Görevler —
(1) Bienal ekibi metnindeki "Küratoryal ve seçici komitede ise" diye başlayan paragrafı, ana bilgileri koruyarak daha kısa bir madde listesine dönüştürün.
(2) Bienal ekibi metninde "Bienal ekibi… Küratoryal" sözleriyle başlayıp "Handan Ergiydiren’den oluşuyor." sözleriyle biten bölümü hiç değiştirmeden geri verin.
(3) Bienal ekibi metnine göre Bienal Lefkoşa'nın ana sponsoru kimdir?

Metin parçası —
· · · ·

Bienal ekibi… Küratoryal ve seçici komite
Arkhe’nin düzenlediği Bienal Lefkoşa’nın Vedat Kaner Vakfı’nın ana sponsorluğunda ve Design House Stockholm ve Poster for Tomorrow’un
destekleriyle gerçekleşecek. Bienal ekibi, bienal koordinatörü Halil Durunay, uluslararası operasyon sorumlusu İlkem Tunar, ulusal
operasyon sorumlusu Bilgen Anayasa, iletişim sorumlusu Atıf Müezzinler ve tasarım sorumlusu Murat Zengi ile bienal sahne ve performans
koordiantoru Handan Ergiydiren’den oluşuyor.
Küratoryal ve seçici komitede ise, Hervé Matine’ye; Kanada kökenli İtalya’da yaşayan tasarımcı Ginette Caron, Kıbrıs’tan tasarımcı ve
akademisyen Senih Çavuşoğlu ile İspanya’da yaşayan sanatçı ve Arkhe Yönetim Kurulu üyesi Aslı Bolayır eşlik edecek. Bu dört kişilik
komite, bienale başvuruları değerlendirecek ve sanatsal projelerin seçiminde rol oynayacak. Ayrıca, eserlerin secimi sonrasında eserleri
uygulayan küratoryal kurul olarak görev yapacak.

· · · ·

Toplanan malzeme —
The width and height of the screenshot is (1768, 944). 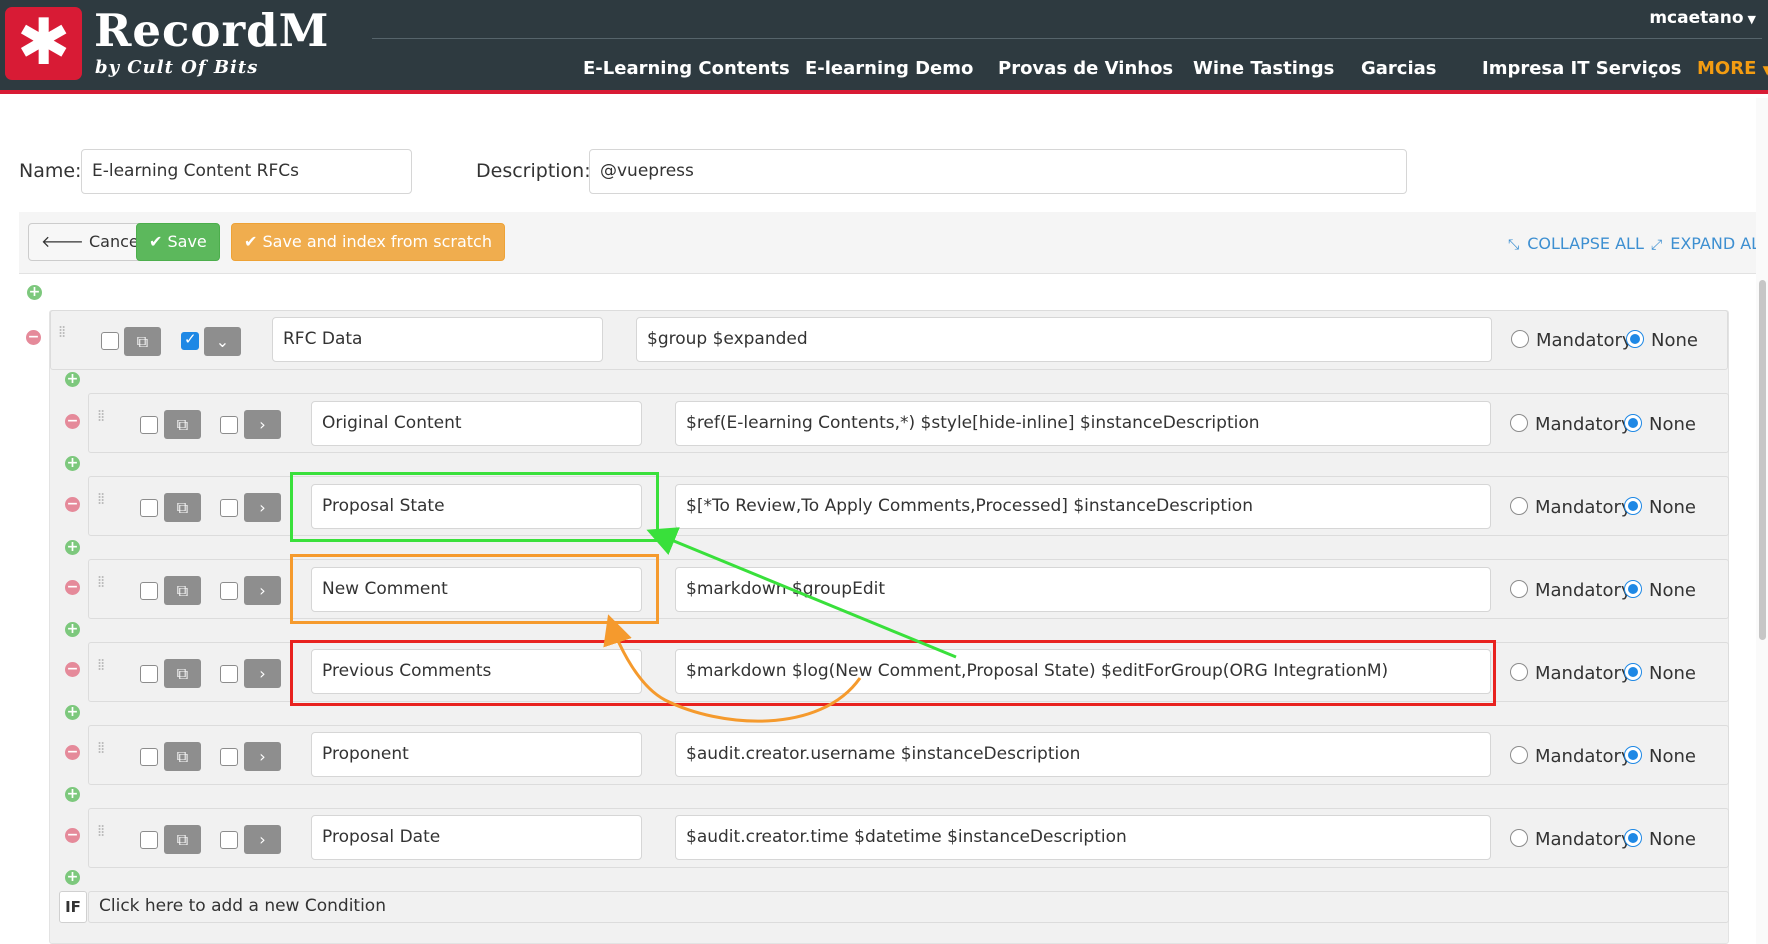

· · · ·

Yanıt listesi —
(1)
- Küratoryal ve seçici komite dört kişiden oluşuyor: Hervé Matine, Kanada kökenli ve İtalya'da yaşayan tasarımcı Ginette Caron, Kıbrıs'tan tasarımcı ve akademisyen Senih Çavuşoğlu, İspanya'da yaşayan sanatçı ve Arkhe Yönetim Kurulu üyesi Aslı Bolayır.
- Komite, bienale yapılan başvuruları değerlendirecek ve sanatsal projelerin seçiminde rol oynayacak.
- Eserler seçildikten sonra komite, bu eserleri uygulayan küratoryal kurul olarak görev yapacak.

(2)
Bienal ekibi… Küratoryal ve seçici komite
Arkhe’nin düzenlediği Bienal Lefkoşa’nın Vedat Kaner Vakfı’nın ana sponsorluğunda ve Design House Stockholm ve Poster for Tomorrow’un
destekleriyle gerçekleşecek. Bienal ekibi, bienal koordinatörü Halil Durunay, uluslararası operasyon sorumlusu İlkem Tunar, ulusal
operasyon sorumlusu Bilgen Anayasa, iletişim sorumlusu Atıf Müezzinler ve tasarım sorumlusu Murat Zengi ile bienal sahne ve performans
koordiantoru Handan Ergiydiren’den oluşuyor.

(3) Vedat Kaner Vakfı.